Before discussing schedulers, memory, filesystems, or containers, we need to understand how Linux actually executes code.

At the core of Linux lies a strict execution model built around two separate worlds:

• User Space

• Kernel Space

This separation is not an implementation detail.

It is one of the most important design decisions in modern operating systems.

Understanding this boundary explains why Linux behaves the way it does — especially when things go wrong.

User space is where applications live:

• shells

• browsers

• databases

• system services

• scripts

• containers

Code running in user space is unprivileged.

It cannot:

• access hardware directly

• touch kernel memory

• control the CPU

• bypass security checks

If a user-space process crashes, the system survives.

This is intentional.

Kernel space is where the Linux kernel executes.

Code here has:

• full access to hardware

• unrestricted memory access

• control over CPU scheduling

• authority to allow or deny operations

A bug in kernel space can crash the entire system.

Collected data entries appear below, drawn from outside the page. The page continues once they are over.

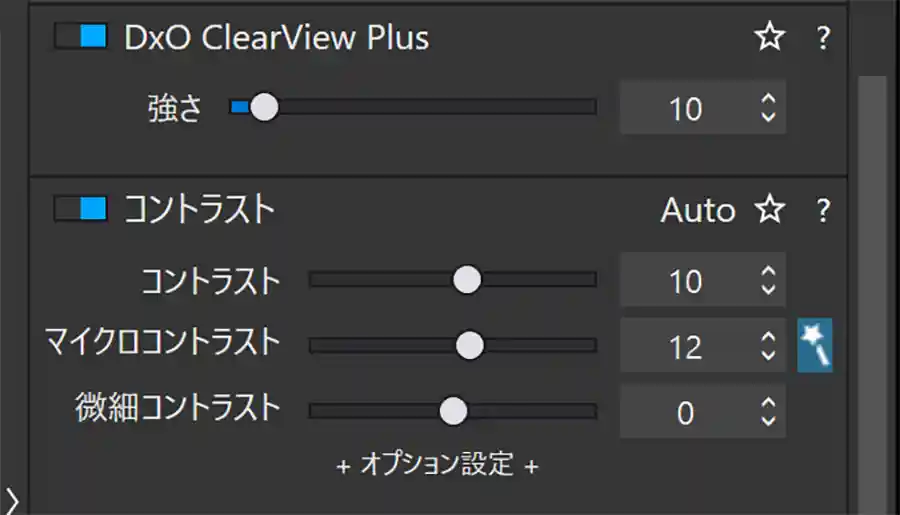Click the 強さ value stepper arrows
Image resolution: width=900 pixels, height=515 pixels.
[x=768, y=108]
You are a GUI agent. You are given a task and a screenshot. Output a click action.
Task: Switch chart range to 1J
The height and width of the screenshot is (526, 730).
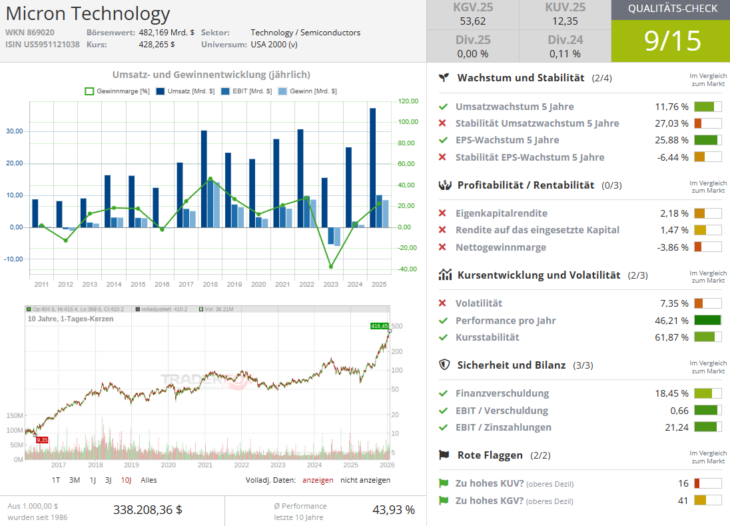pyautogui.click(x=94, y=480)
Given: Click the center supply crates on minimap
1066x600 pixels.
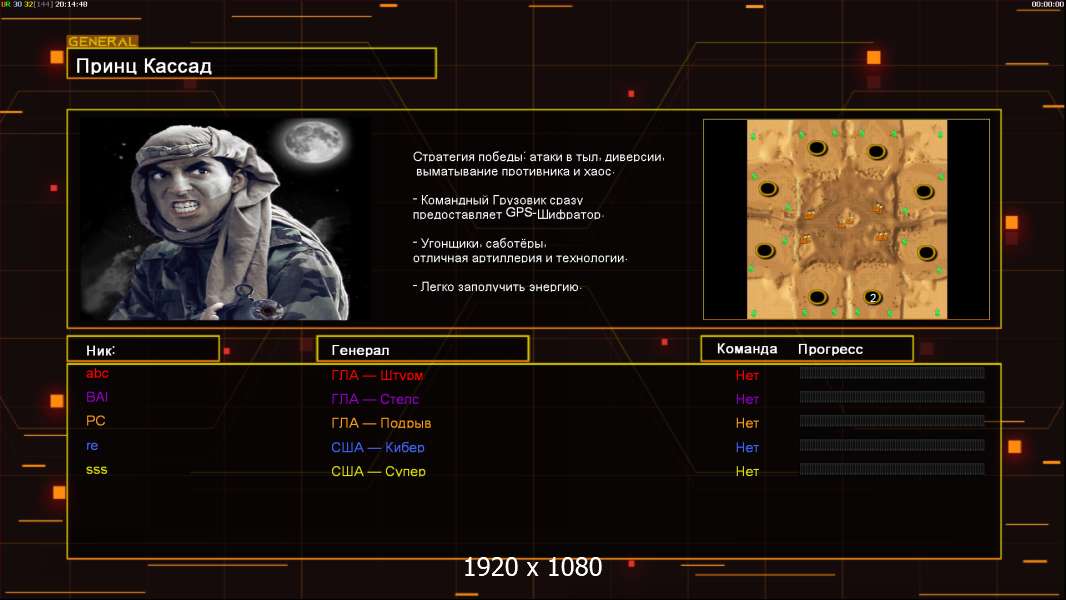Looking at the screenshot, I should [x=847, y=218].
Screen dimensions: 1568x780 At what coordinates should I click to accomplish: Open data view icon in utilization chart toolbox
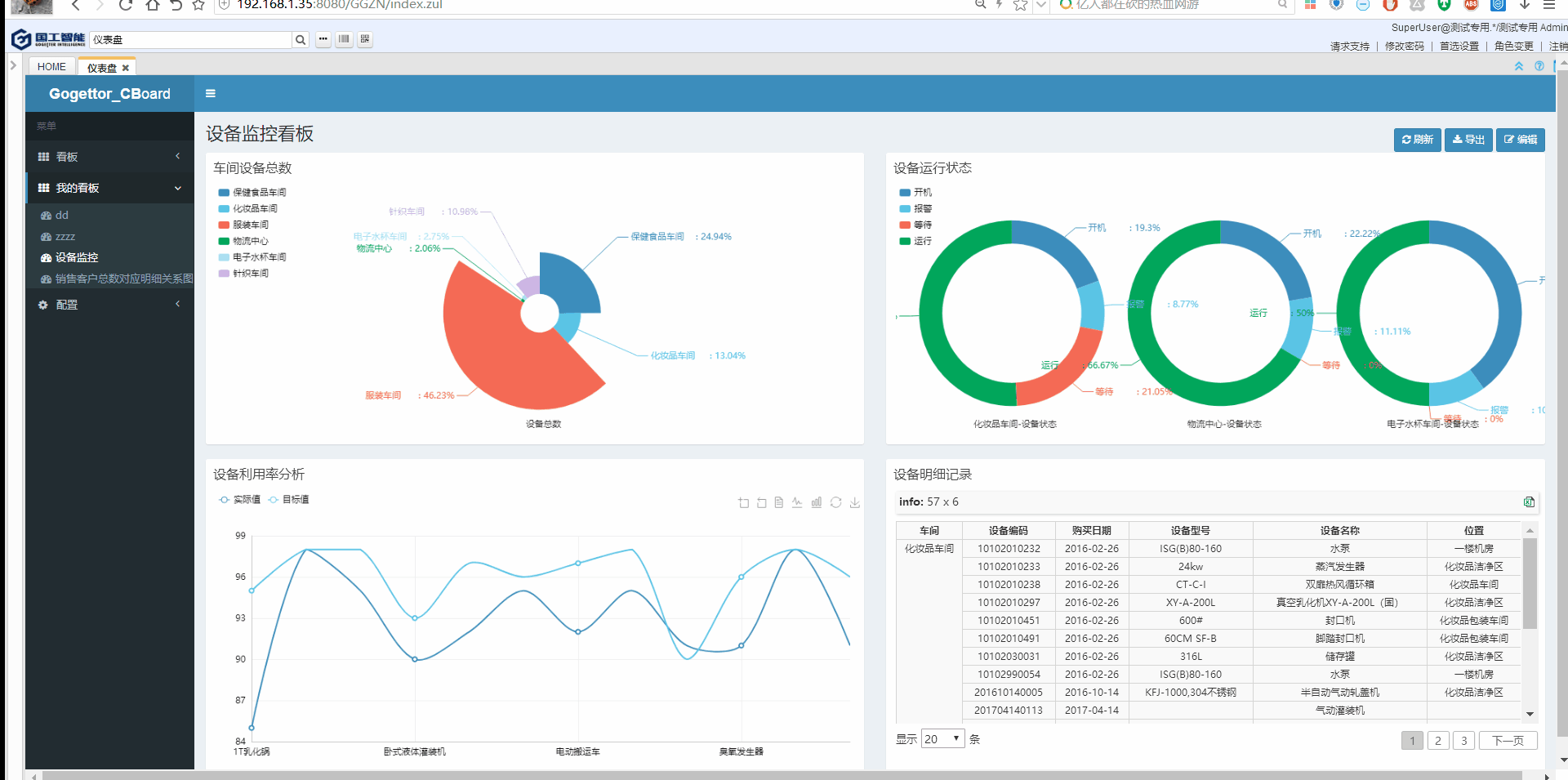pyautogui.click(x=778, y=503)
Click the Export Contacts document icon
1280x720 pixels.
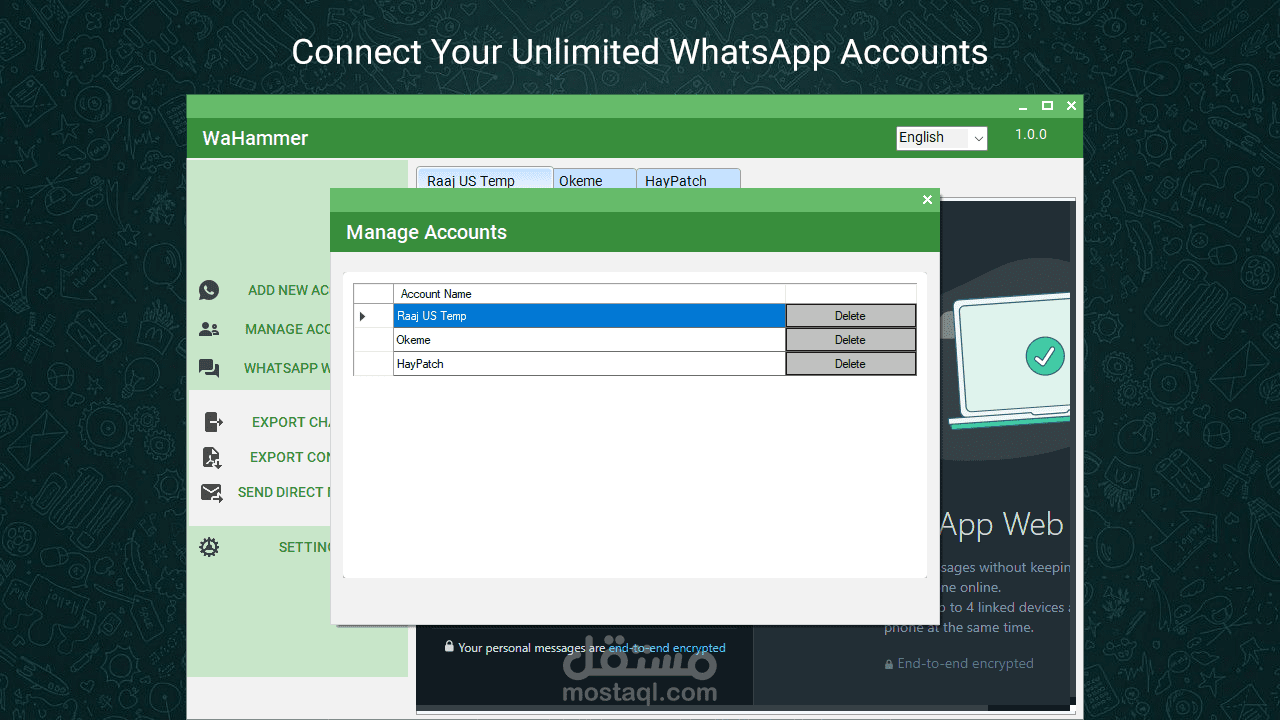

That’s why kernel code is:

• tightly controlled

• heavily audited

• isolated from user applications

The kernel is powerful — and dangerous.

Early operating systems often ran everything in a single execution space.

The result:

• unstable systems

• crashes that took down the whole machine

• security nightmares

Linux enforces separation to guarantee:

• stability — application failures stay isolated

• security — users can’t bypass permissions

• control — the kernel arbitrates all access to resources

This is why Linux can safely run thousands of processes simultaneously.

User-space programs cannot jump into kernel space freely.

There is only one legal gateway:

System calls are controlled entry points into the kernel.

Examples:

• read()

• write()

• open()

• fork()

• execve()

• mmap()

Whenever a program needs:

• disk access

• memory allocation

• network I/O

• process creation

it asks the kernel via a system call.

The kernel then decides:

• Is this operation allowed?

• Are the resources available?

• Does this violate isolation or security rules?

When you run:

cat file.txt

What actually happens:

1. cat runs in user space

2. It issues an open() system call

3. The kernel checks permissions

4. The filesystem driver reads data

5. Data is copied into user-space memory

6. cat prints the result

At no point does cat touch the disk directly.

The kernel is always in control.

Modern CPUs support multiple execution modes.

Linux primarily uses:

• user mode

• kernel mode

When a system call occurs:

• the CPU switches from user mode to kernel mode

• executes kernel code

• then safely returns to user mode

This transition is fast — but not free.

That’s why excessive system calls can impact performance.

Once you understand the execution model, many Linux behaviors become obvious:

• why aliases don’t work in scripts

• why containers can’t access arbitrary devices

• why permissions behave strictly

• why performance bottlenecks appear in I/O-heavy workloads

• why kernel bugs are catastrophic

Linux isn’t being “difficult”.

It’s enforcing boundaries.

Keep this model in mind throughout the book:

User space requests — Kernel space decides — Hardware executes

If something behaves unexpectedly, the explanation is almost always found at the boundary.

In the next sections, we’ll build on this model to explore:

• process creation and scheduling

• virtual memory and isolation

• filesystems and I/O paths

• kernel interfaces like /proc and /sys

Everything relies on this execution split.

The Linux kernel is not magic.

It is discipline, separation, and control — enforced thousands of times per second.

Once you understand the execution model, Linux stops feeling unpredictable

and starts behaving exactly as designed.